▶ [Task directions]: Return the run of lines below that opens with the line containing "Task: Click the black bar atop the image" and closes with the line containing "Given: Click the VIX symbol price tag", keeping each one exact.

▶ [Material for this exercise]:
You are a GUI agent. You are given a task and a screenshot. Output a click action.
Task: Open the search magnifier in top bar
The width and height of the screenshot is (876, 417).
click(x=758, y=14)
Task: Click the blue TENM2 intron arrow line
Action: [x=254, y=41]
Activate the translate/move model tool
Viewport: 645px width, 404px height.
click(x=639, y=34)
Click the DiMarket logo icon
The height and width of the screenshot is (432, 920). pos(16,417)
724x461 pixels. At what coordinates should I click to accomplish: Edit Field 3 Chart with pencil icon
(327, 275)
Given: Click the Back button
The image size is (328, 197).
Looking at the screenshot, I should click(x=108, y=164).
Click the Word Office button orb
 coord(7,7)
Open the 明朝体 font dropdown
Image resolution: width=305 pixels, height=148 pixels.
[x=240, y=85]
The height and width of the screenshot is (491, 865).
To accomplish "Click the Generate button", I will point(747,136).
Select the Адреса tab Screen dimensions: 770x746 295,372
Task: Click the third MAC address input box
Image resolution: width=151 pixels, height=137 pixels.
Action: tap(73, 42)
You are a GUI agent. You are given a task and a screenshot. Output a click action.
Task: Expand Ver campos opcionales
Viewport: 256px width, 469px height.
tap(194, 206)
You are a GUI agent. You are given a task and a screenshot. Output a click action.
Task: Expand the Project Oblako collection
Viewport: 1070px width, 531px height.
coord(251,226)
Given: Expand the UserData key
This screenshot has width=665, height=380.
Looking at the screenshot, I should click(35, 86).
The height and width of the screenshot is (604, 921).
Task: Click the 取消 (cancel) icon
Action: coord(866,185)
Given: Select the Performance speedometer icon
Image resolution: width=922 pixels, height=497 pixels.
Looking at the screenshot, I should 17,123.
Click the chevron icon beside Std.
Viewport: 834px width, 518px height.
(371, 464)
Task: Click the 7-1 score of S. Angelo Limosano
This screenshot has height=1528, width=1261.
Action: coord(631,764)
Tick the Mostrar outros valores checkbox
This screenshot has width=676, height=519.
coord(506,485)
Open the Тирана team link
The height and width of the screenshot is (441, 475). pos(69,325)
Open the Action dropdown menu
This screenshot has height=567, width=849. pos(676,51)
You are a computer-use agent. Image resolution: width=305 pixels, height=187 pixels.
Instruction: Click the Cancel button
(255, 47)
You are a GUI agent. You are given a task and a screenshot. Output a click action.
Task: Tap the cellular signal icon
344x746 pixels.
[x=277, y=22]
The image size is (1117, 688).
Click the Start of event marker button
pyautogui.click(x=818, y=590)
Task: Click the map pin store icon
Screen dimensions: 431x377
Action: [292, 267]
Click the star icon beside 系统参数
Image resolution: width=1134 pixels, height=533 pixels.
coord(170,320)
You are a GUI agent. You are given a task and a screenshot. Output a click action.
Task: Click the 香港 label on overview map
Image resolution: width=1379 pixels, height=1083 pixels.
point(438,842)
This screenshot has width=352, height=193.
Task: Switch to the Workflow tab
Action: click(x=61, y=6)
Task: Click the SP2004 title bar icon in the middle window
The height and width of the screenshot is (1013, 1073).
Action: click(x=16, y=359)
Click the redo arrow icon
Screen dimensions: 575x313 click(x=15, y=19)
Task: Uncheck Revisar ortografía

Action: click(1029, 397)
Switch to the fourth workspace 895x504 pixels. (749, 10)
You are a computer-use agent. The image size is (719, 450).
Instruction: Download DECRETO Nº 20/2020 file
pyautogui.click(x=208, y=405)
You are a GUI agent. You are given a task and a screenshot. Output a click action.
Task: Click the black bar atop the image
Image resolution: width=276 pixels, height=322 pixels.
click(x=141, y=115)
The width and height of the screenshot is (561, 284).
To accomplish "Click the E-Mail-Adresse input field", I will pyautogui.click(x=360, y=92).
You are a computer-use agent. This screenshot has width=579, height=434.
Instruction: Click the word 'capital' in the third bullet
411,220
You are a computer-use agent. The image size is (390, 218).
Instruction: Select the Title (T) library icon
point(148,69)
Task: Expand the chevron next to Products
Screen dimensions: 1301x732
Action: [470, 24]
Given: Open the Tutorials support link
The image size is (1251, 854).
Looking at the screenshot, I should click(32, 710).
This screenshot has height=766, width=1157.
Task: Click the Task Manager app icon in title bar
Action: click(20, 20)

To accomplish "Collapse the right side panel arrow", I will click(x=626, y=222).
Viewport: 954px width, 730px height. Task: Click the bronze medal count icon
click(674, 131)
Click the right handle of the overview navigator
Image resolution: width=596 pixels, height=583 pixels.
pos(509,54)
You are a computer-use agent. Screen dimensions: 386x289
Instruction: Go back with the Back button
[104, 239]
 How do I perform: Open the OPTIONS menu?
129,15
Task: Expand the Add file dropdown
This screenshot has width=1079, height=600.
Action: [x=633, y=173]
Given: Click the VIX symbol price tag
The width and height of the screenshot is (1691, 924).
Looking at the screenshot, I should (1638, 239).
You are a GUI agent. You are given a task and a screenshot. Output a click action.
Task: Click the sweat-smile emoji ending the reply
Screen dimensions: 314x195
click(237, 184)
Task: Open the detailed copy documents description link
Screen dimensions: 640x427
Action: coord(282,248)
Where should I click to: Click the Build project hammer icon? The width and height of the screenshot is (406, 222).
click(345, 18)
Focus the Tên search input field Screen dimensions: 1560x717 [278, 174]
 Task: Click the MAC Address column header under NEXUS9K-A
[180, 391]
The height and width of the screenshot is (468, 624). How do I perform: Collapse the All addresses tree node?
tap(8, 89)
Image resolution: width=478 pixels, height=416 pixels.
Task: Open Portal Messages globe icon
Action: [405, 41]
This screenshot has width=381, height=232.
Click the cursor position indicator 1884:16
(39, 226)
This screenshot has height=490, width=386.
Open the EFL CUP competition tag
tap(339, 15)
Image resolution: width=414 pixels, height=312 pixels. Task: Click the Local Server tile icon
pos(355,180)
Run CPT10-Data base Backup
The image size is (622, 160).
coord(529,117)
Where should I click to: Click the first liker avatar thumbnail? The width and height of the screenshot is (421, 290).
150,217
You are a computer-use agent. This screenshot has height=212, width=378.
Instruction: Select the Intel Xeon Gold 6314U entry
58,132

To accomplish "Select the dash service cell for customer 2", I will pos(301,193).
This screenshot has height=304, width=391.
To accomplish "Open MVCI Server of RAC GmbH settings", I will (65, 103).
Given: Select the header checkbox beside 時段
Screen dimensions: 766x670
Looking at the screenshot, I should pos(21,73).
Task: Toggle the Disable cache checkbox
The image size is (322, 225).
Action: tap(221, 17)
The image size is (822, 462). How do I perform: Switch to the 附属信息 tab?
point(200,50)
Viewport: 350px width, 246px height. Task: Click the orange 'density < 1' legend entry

▶ [Worked solution]:
Task: Click the black bar atop the image
Image resolution: width=276 pixels, height=322 pixels.
click(x=141, y=115)
The width and height of the screenshot is (561, 284).
To accomplish "Click the E-Mail-Adresse input field", I will pyautogui.click(x=360, y=92).
You are a computer-use agent. This screenshot has width=579, height=434.
Instruction: Click the word 'capital' in the third bullet
411,220
You are a computer-use agent. The image size is (390, 218).
Instruction: Select the Title (T) library icon
point(148,69)
Task: Expand the chevron next to Products
Screen dimensions: 1301x732
Action: [470, 24]
Given: Open the Tutorials support link
The image size is (1251, 854).
Looking at the screenshot, I should click(32, 710).
This screenshot has height=766, width=1157.
Task: Click the Task Manager app icon in title bar
Action: click(20, 20)

To accomplish "Collapse the right side panel arrow", I will click(x=626, y=222).
Viewport: 954px width, 730px height. Task: Click the bronze medal count icon
click(674, 131)
Click the right handle of the overview navigator
Image resolution: width=596 pixels, height=583 pixels.
pos(509,54)
You are a computer-use agent. Screen dimensions: 386x289
Instruction: Go back with the Back button
[104, 239]
 How do I perform: Open the OPTIONS menu?
129,15
Task: Expand the Add file dropdown
This screenshot has width=1079, height=600.
Action: [x=633, y=173]
Given: Click the VIX symbol price tag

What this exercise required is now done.